Students and staff at Elk Island Public Schools (EIPS) celebrated Ribbon Skirt-Shirt Day on Wednesday (Jan. 7).

“The purpose is for Indigenous staff and students to proudly wear their ribbon skirts and ribbon shirts to show pride in their culture and increase visibility within Division spaces,” said Cheryl Devin, a First Nations, Métis and Inuit Education consultant at EIPS. “For allies that have been gifted ribbon shirts or skirts, it’s an opportunity for them to show solidarity as well.”

There were several events leading up to Ribbon Skirt-Shirt Day, with EIPS holding a workshop for Indigenous students on January 30 and 31.

“This day reminds us that before we look to judge, we should first seek to understand. By doing so, we foster learning and working environments that showcase diversity in the most vibrant and beautiful ways, just like the different colours, patterns and fabrics of ribbon skirts and shirts,” said Cathy Allen, board chair of EIPS.

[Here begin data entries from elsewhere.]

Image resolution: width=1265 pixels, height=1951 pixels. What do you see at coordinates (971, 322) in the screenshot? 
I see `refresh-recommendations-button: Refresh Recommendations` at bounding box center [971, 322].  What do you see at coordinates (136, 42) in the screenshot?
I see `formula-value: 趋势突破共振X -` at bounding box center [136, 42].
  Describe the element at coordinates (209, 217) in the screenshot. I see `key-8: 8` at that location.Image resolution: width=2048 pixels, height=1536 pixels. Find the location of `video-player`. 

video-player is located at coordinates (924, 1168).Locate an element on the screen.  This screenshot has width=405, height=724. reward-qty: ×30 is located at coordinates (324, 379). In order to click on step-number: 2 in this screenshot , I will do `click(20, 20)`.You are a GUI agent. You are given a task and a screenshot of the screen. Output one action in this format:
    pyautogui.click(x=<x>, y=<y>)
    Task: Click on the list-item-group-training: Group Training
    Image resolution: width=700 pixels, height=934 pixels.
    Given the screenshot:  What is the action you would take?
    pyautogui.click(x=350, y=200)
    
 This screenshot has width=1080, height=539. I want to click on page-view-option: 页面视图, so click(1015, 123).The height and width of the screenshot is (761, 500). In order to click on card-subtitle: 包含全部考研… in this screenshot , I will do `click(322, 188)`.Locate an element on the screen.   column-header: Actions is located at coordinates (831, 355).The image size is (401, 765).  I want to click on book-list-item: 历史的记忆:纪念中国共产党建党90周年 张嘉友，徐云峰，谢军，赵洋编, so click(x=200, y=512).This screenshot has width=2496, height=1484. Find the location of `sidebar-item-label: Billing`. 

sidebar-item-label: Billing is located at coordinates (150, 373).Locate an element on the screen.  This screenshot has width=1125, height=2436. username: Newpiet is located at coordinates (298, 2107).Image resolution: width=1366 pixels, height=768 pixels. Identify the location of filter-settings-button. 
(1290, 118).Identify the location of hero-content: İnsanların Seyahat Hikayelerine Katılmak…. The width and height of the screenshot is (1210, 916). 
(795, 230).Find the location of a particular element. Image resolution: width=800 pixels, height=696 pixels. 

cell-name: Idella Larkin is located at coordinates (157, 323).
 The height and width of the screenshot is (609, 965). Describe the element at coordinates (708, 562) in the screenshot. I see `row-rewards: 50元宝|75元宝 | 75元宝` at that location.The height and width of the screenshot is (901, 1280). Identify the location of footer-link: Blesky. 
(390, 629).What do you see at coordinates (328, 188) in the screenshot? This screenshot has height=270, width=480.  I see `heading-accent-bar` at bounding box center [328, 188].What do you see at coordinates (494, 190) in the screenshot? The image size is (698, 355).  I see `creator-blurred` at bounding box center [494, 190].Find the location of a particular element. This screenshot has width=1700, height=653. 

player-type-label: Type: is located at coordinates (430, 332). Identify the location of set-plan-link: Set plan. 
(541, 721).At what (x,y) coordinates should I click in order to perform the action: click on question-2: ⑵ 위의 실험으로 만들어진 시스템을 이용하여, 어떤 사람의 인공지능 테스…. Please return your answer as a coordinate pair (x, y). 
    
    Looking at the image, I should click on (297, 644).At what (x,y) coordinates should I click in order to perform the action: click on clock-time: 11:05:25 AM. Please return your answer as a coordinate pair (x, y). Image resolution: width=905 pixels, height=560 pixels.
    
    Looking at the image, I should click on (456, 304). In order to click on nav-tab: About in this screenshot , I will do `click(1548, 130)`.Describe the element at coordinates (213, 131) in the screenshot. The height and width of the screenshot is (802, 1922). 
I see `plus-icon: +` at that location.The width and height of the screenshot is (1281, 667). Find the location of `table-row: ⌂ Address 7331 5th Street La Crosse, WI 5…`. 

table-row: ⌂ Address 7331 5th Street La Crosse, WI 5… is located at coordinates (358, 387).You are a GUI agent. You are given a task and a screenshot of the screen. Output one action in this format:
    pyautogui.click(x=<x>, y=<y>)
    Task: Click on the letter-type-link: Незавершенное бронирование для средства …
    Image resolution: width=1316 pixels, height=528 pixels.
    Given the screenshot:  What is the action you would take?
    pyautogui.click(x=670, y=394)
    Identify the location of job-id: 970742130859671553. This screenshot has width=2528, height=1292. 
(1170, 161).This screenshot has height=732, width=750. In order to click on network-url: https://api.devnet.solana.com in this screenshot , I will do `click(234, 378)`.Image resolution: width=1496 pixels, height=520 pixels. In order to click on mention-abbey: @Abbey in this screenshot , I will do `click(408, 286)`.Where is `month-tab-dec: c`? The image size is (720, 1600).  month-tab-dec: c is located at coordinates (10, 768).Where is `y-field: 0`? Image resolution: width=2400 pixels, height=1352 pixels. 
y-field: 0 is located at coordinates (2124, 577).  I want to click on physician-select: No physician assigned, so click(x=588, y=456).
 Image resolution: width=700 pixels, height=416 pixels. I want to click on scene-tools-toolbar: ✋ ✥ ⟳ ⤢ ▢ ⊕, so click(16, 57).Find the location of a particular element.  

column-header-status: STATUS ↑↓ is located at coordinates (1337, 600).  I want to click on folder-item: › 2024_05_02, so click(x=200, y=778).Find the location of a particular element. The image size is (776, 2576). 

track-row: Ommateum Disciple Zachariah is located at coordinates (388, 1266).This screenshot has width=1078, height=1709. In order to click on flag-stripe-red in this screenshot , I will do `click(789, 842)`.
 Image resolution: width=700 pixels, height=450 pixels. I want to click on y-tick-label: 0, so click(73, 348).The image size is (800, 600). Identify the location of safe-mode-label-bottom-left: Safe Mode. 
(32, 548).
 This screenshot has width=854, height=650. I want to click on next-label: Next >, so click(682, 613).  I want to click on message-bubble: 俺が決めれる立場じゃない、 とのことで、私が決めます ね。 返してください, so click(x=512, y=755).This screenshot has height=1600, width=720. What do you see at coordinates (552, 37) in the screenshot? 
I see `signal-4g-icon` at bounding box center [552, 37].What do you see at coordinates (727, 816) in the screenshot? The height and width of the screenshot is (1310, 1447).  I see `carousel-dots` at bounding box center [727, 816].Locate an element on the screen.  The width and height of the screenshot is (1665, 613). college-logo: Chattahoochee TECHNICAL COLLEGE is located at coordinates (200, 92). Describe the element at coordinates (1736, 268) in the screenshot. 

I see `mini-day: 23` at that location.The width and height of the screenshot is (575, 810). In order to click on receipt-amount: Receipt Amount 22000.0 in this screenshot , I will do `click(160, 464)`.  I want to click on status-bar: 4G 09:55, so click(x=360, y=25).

The first National Ribbon Skirt Day was held back in 2023 when Isabella Kulak wore a ribbon skirt to her elementary school’s formal dress day. Kulak was shamed for her skirt and told that it didn’t count as formal dress.

This is what led to the Canadian Government acknowleding the cultural significance of the ribbon skirt and recognizing January 4 as National Ribbon Skirt Day.

Although the day is usually held in January, it was pushed back at EIPS schools due to the day falling on their winter break.

EIPS Students wearing ribbon skirts.